What are some surprising areas that financial impact stems from, and how can risk managers prepare?

A frequently overlooked reason for income losses is failure to consider how disasters impact your employees. Risk managers tend to focus on the company itself and omit any planning around the impact that employees may face. Consider this: if a hurricane damages a manufacturing facility, the storm may also have caused damage to the surrounding areas, where employees live. If those employees are displaced or need to relocate, there could be a significant impact on the organization, as well.

Some companies are creating ‘Employee Disaster Recovery Programs’ to assist employees with insurance-related matters by providing current information on where they can find relief. These programs can help support your most valuable assets while helping them return to normalcy, and work with a clearer focus.

How can risk managers quantify business interruption?

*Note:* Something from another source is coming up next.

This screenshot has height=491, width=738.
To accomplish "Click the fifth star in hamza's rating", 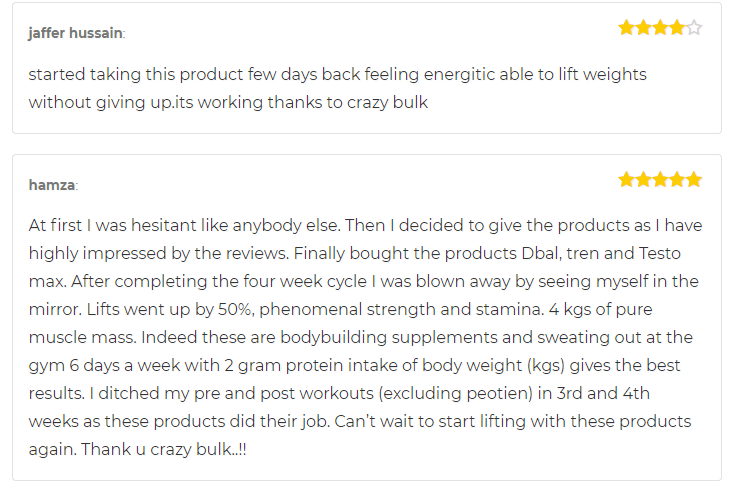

Protecting a business’s income stream is one of the most important risk management responsibilities for any company. While business interruption (BI) insurance affords some protection, it does not provide complete relief and claims can be complex.

A well-prepared risk manager or business owner can avoid protracted delays in resolving BI claims by completing a business interruption valuation prior to any event. The valuation would consider probable and foreseeable interruptions, as well as the predicted period in which the business would be impacted. With timing in mind, you can make reasonable financial projections and estimate the amount of income that could be lost. You should also consider extra expenses that are likely to be incurred in a full or partial shutdown of operation.

Your valuation and methodology can then be used to purchase the right amount of business interruption coverage, and will also help any claims to be resolved as quickly as possible.

How can businesses become more elastic pre-storm, and how can that help you bounce back faster?

Elasticity in disaster planning means to think outside of the organization. When disaster strikes, outside vendors or suppliers may not prove as reliable as anticipated, or your company may be placed at a lower priority when it comes to emergency responders.

Restoration companies are in high demand following catastrophes and having a pre-event contract with a reputable firm can make all the difference. A simple way to ensure a timely response is to have a pre-existing business relationship in place with a restoration contractor that ensures they respond to all events for the company, no matter the size or complexity.

What are the key players when it comes to understanding your disaster plan as a business?

Stakeholders vary by organization, but typically include finance, risk management, facilities, and procurement. When it comes to disaster planning, risk managers should aim to unite all stakeholders and avoid ‘silo driven’ plans. You don’t want each stakeholder to have its own plan based on its own priorities, without considering how it may interact with other parts of the organization.

Additionally, disaster response information should be easily available to all employees and team leaders should be trained on how to support and reinforce the organization’s commitment to the plan.